Sanierung eigentlich unbestritten
Auf der Medienführung wurde klar, dass etwas getan werden muss. Das Schauspielhaus ist in die Jahre gekommen. Angefangen bei der Haustechnik bis hin zur auf vielen Plätzen eingeschränkten Sicht im Saal. Hinter der Bühne fehlt der Platz, man kann nicht gleichzeitig proben und etwas aus dem Lager holen. Technikerinnen und Schauspieler trampeln sich quasi auf den Füssen herum. Das Foyer könnte ein Schmuckstück des Theaters darstellen, ist beim Schauspielhaus aber gleichzeitig ein Fluchtweg. Das Inventar muss deshalb feuerfest sein – und hat dementsprechend Industriecharme.
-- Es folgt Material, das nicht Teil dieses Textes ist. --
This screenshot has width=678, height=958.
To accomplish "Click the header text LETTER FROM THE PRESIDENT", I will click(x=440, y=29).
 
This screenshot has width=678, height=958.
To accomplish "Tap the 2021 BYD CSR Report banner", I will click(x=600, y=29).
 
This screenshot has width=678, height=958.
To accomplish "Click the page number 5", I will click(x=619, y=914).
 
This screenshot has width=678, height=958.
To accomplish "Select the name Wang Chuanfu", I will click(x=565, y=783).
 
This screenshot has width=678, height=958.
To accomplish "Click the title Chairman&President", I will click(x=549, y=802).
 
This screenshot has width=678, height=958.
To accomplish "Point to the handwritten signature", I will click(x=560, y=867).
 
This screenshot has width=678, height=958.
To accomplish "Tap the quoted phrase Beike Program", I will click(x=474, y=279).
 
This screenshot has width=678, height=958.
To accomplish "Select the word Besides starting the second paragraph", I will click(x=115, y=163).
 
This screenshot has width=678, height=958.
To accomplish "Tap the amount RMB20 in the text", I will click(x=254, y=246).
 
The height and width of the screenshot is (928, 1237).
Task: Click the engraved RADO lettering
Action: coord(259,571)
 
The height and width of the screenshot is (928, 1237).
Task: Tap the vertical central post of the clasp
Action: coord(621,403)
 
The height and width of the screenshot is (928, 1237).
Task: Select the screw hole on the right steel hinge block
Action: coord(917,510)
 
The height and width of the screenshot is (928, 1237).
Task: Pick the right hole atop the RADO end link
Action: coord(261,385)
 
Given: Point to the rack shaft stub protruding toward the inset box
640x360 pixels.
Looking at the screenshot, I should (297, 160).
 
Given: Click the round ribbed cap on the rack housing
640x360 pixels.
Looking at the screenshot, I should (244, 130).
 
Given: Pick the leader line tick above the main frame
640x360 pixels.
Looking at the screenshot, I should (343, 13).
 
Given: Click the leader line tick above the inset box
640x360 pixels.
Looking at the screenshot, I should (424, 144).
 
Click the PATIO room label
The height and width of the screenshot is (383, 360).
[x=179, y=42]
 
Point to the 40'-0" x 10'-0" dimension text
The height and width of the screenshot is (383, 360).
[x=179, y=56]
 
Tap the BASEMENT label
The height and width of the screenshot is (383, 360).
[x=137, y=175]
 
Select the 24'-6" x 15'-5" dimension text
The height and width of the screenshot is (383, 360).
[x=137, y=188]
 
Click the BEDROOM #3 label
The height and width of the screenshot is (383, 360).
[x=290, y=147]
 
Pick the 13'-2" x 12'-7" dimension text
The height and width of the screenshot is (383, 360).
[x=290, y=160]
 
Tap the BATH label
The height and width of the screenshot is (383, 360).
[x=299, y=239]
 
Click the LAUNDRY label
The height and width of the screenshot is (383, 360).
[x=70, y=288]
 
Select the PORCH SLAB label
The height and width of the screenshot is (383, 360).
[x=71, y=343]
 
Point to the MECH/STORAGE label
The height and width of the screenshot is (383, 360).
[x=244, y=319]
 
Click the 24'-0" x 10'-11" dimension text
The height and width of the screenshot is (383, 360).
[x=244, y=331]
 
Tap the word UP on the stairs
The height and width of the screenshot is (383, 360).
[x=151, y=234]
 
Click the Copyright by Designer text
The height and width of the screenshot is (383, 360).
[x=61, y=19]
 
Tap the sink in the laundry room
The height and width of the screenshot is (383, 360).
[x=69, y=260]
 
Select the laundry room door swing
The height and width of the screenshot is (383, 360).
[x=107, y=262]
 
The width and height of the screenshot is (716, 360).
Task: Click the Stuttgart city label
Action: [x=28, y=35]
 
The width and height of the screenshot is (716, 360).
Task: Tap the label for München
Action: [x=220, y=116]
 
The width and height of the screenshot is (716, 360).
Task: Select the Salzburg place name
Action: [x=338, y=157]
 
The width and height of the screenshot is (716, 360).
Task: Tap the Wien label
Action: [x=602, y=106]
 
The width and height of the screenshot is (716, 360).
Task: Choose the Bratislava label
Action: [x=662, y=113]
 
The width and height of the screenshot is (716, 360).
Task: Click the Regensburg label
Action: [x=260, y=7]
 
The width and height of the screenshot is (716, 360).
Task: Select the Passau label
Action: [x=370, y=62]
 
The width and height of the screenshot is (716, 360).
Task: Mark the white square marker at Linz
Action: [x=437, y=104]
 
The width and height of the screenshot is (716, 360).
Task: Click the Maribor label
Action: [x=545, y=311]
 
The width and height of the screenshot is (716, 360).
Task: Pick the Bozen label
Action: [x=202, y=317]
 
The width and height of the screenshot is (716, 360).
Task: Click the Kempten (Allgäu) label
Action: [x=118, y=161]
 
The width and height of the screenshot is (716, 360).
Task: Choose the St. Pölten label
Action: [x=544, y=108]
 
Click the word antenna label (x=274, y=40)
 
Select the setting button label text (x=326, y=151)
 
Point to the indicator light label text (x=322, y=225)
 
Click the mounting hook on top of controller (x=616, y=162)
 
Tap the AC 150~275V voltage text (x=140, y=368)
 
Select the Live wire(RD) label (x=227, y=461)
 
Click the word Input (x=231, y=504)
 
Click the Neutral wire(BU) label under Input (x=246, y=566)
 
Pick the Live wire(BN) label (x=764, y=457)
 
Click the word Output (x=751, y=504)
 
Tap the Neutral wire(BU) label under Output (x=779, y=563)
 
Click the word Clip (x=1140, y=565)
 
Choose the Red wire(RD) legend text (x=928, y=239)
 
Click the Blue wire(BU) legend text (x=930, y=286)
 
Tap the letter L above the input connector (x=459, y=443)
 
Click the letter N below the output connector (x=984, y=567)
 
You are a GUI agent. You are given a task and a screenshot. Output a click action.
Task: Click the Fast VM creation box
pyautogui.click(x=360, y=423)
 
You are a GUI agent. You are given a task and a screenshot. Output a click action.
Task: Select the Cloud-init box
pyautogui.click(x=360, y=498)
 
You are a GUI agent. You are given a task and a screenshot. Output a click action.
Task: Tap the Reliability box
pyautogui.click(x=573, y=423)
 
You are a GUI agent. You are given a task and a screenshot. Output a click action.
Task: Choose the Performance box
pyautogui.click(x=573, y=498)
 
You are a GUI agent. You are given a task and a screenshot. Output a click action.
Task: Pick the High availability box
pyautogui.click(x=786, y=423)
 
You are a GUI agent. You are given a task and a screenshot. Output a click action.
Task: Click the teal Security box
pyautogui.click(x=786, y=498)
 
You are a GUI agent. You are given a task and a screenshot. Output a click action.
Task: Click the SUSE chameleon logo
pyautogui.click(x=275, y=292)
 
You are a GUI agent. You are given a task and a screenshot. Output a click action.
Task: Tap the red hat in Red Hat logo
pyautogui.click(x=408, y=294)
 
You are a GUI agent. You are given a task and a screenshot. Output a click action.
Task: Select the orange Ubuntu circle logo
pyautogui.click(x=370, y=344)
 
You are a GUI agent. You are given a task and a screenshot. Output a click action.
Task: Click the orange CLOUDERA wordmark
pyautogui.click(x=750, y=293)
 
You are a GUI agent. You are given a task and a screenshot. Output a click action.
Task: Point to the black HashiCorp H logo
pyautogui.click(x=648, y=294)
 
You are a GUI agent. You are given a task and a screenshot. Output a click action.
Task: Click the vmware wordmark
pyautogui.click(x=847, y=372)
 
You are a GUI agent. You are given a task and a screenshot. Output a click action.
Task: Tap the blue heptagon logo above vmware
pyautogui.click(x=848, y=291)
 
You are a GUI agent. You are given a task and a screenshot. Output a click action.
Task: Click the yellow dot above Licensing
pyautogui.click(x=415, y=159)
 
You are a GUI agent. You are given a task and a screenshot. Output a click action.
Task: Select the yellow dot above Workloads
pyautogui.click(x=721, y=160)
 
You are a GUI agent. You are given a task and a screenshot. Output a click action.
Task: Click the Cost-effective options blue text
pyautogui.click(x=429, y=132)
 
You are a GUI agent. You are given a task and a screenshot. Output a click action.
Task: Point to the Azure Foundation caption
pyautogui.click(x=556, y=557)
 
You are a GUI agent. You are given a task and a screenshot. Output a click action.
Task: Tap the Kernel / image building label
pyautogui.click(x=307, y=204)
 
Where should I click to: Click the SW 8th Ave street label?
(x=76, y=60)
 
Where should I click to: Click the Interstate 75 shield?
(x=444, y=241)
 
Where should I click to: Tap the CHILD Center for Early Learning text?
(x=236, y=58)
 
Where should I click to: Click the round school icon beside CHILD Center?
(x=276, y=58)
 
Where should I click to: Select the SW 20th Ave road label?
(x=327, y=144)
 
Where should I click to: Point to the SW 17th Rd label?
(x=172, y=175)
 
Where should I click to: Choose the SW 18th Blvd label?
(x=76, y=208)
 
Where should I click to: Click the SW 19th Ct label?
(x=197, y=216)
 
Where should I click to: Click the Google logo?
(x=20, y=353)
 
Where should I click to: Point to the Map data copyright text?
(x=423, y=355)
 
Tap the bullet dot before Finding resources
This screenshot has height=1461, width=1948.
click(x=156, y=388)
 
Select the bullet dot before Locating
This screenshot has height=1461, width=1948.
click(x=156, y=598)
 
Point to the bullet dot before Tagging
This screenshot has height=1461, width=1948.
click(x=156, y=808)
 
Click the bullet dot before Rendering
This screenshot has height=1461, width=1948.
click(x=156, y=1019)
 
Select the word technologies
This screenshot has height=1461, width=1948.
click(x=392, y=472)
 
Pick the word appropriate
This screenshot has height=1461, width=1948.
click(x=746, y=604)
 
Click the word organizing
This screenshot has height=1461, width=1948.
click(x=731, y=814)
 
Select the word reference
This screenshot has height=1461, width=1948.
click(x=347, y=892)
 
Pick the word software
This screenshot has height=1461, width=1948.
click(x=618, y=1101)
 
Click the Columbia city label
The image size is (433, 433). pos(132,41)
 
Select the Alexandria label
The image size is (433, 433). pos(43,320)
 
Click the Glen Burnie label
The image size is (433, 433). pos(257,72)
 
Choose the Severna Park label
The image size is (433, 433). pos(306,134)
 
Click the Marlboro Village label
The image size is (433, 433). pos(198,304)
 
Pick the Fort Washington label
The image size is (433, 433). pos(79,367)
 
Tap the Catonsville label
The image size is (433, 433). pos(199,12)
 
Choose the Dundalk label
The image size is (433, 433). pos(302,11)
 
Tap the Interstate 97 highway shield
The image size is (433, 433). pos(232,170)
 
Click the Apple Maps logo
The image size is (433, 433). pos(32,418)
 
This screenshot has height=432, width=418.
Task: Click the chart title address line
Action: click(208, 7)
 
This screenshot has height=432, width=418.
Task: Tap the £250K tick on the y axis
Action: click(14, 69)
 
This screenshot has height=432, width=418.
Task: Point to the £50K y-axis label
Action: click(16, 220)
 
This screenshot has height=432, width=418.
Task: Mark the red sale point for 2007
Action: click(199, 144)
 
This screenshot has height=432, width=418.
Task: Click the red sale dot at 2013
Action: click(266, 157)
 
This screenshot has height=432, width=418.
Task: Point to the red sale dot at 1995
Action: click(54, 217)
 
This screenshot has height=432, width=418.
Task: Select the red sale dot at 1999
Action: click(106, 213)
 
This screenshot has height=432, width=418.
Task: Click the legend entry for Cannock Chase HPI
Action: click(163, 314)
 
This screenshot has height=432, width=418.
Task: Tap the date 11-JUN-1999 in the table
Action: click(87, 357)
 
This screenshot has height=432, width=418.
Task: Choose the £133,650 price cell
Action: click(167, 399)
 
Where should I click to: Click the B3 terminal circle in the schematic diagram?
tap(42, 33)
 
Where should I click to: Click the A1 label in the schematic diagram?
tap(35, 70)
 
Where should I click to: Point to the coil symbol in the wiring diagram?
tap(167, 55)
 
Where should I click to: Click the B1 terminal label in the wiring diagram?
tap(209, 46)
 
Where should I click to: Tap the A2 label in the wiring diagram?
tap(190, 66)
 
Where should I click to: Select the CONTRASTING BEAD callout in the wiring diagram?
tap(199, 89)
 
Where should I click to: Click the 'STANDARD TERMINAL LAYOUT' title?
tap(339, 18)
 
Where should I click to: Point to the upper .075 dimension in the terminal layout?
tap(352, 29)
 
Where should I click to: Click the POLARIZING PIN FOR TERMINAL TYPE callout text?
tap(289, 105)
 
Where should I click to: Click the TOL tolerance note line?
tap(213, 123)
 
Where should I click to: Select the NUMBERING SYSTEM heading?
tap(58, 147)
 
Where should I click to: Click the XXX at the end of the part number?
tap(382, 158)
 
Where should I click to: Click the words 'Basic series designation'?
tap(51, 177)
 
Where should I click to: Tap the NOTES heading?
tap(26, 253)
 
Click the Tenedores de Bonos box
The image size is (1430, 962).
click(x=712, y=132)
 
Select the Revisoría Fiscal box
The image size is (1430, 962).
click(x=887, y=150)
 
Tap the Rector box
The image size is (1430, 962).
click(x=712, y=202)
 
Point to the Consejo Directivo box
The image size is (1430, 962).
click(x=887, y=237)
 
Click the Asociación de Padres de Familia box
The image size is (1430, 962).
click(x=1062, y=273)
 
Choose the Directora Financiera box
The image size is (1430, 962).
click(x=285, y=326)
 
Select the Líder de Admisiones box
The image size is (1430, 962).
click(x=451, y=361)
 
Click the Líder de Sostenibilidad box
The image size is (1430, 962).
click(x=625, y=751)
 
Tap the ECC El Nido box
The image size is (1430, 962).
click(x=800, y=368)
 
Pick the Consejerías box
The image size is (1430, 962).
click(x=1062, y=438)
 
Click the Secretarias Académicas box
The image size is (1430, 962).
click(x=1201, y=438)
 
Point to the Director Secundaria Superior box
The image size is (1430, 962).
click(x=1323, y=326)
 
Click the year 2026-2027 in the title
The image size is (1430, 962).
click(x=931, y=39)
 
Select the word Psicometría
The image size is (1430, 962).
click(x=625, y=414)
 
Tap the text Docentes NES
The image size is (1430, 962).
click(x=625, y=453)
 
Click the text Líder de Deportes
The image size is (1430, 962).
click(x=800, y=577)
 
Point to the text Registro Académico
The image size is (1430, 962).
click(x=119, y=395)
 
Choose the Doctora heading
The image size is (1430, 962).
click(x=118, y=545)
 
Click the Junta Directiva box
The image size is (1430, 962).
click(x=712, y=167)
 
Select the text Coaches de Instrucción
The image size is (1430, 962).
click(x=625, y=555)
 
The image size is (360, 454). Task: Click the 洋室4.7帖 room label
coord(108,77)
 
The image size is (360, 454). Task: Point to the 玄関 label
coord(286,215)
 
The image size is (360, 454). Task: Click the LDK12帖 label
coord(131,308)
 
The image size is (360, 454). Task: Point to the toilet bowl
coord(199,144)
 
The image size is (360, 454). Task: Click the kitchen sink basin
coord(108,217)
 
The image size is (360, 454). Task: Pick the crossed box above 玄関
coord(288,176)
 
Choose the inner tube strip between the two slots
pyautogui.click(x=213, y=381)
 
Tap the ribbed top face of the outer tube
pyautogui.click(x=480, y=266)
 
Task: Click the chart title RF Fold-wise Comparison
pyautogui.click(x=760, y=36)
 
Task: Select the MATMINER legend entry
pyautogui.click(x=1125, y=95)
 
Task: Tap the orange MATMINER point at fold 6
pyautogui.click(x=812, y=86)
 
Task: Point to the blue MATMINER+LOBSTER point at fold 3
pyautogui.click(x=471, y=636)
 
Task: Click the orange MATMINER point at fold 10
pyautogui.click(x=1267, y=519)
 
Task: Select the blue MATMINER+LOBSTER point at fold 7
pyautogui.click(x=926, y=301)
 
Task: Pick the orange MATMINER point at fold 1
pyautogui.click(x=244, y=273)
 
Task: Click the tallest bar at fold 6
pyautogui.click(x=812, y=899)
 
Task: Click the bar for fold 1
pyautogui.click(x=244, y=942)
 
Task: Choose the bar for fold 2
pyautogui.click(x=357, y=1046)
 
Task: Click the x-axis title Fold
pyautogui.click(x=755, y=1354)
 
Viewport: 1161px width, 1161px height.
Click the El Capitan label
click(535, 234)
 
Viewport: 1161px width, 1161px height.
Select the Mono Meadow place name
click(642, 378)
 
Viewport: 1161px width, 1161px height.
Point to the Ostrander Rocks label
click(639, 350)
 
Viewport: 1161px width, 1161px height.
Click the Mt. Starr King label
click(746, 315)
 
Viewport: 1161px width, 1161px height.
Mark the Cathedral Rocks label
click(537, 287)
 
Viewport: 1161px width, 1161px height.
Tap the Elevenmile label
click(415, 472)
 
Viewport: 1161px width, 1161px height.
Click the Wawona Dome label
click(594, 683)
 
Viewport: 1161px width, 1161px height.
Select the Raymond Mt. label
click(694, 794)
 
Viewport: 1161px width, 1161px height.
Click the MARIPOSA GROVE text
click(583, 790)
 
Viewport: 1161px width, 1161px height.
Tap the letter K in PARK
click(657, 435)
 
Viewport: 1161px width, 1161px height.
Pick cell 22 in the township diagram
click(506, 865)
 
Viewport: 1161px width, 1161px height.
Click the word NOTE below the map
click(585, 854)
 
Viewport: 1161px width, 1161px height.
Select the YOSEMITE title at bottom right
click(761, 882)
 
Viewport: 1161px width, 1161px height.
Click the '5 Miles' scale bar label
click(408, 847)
Kein Wunder also, würden sich einige der 300 Mitarbeitenden über einen modernen Arbeitsplatz freuen. «Ganz viele der Probleme sind gar nicht sichtbar für die Zuschauer», sagte Co-Intendant Nicolas Stemann. Der Geschichte des Schauspielhauses werde man gerecht, indem man hier Theater spiele. Ein Umbau sei unumgänglich.

Gleich bleiben soll das Format der sogenannten Guckkastenbühne. Ebenso will das Schauspielhaus im Pfauen der Tradition des Repertoire- und Ensembletheaters treu bleiben. Dabei werden mehrere Inszenierungen von einem dauerhaft engagierten Ensemble aufgeführt. Im Gegensatz zu innen soll das Gebäude von aussen fast so aussehen wie heute.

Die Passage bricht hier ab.